Verbatim output of the full listing is required.
+===+
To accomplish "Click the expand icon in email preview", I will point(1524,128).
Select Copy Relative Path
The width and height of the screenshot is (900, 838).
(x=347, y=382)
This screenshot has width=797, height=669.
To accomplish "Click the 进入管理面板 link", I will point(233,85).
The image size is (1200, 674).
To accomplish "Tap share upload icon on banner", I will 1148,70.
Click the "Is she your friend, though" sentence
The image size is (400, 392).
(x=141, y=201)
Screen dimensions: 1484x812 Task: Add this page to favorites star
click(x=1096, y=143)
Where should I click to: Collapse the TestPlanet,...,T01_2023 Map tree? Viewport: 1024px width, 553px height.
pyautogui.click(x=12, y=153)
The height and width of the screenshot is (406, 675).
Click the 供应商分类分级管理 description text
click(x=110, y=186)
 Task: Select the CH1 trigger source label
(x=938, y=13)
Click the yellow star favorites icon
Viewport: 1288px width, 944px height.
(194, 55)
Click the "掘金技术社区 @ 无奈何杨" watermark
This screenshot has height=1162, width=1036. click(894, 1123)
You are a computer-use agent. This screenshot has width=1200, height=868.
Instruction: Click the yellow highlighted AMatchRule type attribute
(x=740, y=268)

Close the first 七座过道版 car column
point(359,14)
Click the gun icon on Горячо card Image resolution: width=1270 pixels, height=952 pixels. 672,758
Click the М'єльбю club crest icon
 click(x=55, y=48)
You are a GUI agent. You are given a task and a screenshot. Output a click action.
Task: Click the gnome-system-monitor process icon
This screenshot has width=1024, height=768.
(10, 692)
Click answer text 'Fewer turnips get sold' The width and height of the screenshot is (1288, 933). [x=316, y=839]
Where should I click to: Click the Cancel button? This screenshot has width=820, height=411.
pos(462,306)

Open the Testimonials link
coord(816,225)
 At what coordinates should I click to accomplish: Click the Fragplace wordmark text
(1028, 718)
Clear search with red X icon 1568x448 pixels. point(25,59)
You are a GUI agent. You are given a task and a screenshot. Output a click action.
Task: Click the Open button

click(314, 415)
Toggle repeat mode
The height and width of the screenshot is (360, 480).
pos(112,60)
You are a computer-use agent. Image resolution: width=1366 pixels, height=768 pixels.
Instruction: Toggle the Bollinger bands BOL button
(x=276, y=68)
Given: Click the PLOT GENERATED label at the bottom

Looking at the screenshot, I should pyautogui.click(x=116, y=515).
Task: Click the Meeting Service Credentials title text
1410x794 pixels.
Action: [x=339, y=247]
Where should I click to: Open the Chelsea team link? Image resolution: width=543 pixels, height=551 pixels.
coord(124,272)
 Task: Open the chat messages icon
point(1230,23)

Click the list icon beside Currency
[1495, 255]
+===+
* [SOLUTION TO THIS TASK]:
To accomplish "Click the expand icon in email preview", I will point(1524,128).
Select Copy Relative Path
The width and height of the screenshot is (900, 838).
(x=347, y=382)
This screenshot has width=797, height=669.
To accomplish "Click the 进入管理面板 link", I will point(233,85).
The image size is (1200, 674).
To accomplish "Tap share upload icon on banner", I will 1148,70.
Click the "Is she your friend, though" sentence
The image size is (400, 392).
(x=141, y=201)
Screen dimensions: 1484x812 Task: Add this page to favorites star
click(x=1096, y=143)
Where should I click to: Collapse the TestPlanet,...,T01_2023 Map tree? Viewport: 1024px width, 553px height.
pyautogui.click(x=12, y=153)
The height and width of the screenshot is (406, 675).
Click the 供应商分类分级管理 description text
click(x=110, y=186)
 Task: Select the CH1 trigger source label
(x=938, y=13)
Click the yellow star favorites icon
Viewport: 1288px width, 944px height.
(194, 55)
Click the "掘金技术社区 @ 无奈何杨" watermark
This screenshot has height=1162, width=1036. click(894, 1123)
You are a computer-use agent. This screenshot has width=1200, height=868.
Instruction: Click the yellow highlighted AMatchRule type attribute
(x=740, y=268)

Close the first 七座过道版 car column
point(359,14)
Click the gun icon on Горячо card Image resolution: width=1270 pixels, height=952 pixels. 672,758
Click the М'єльбю club crest icon
 click(x=55, y=48)
You are a GUI agent. You are given a task and a screenshot. Output a click action.
Task: Click the gnome-system-monitor process icon
This screenshot has width=1024, height=768.
(10, 692)
Click answer text 'Fewer turnips get sold' The width and height of the screenshot is (1288, 933). [x=316, y=839]
Where should I click to: Click the Cancel button? This screenshot has width=820, height=411.
pos(462,306)

Open the Testimonials link
coord(816,225)
 At what coordinates should I click to accomplish: Click the Fragplace wordmark text
(1028, 718)
Clear search with red X icon 1568x448 pixels. point(25,59)
You are a GUI agent. You are given a task and a screenshot. Output a click action.
Task: Click the Open button

click(314, 415)
Toggle repeat mode
The height and width of the screenshot is (360, 480).
pos(112,60)
You are a computer-use agent. Image resolution: width=1366 pixels, height=768 pixels.
Instruction: Toggle the Bollinger bands BOL button
(x=276, y=68)
Given: Click the PLOT GENERATED label at the bottom

Looking at the screenshot, I should pyautogui.click(x=116, y=515).
Task: Click the Meeting Service Credentials title text
1410x794 pixels.
Action: [x=339, y=247]
Where should I click to: Open the Chelsea team link? Image resolution: width=543 pixels, height=551 pixels.
coord(124,272)
 Task: Open the chat messages icon
point(1230,23)

Click the list icon beside Currency
[1495, 255]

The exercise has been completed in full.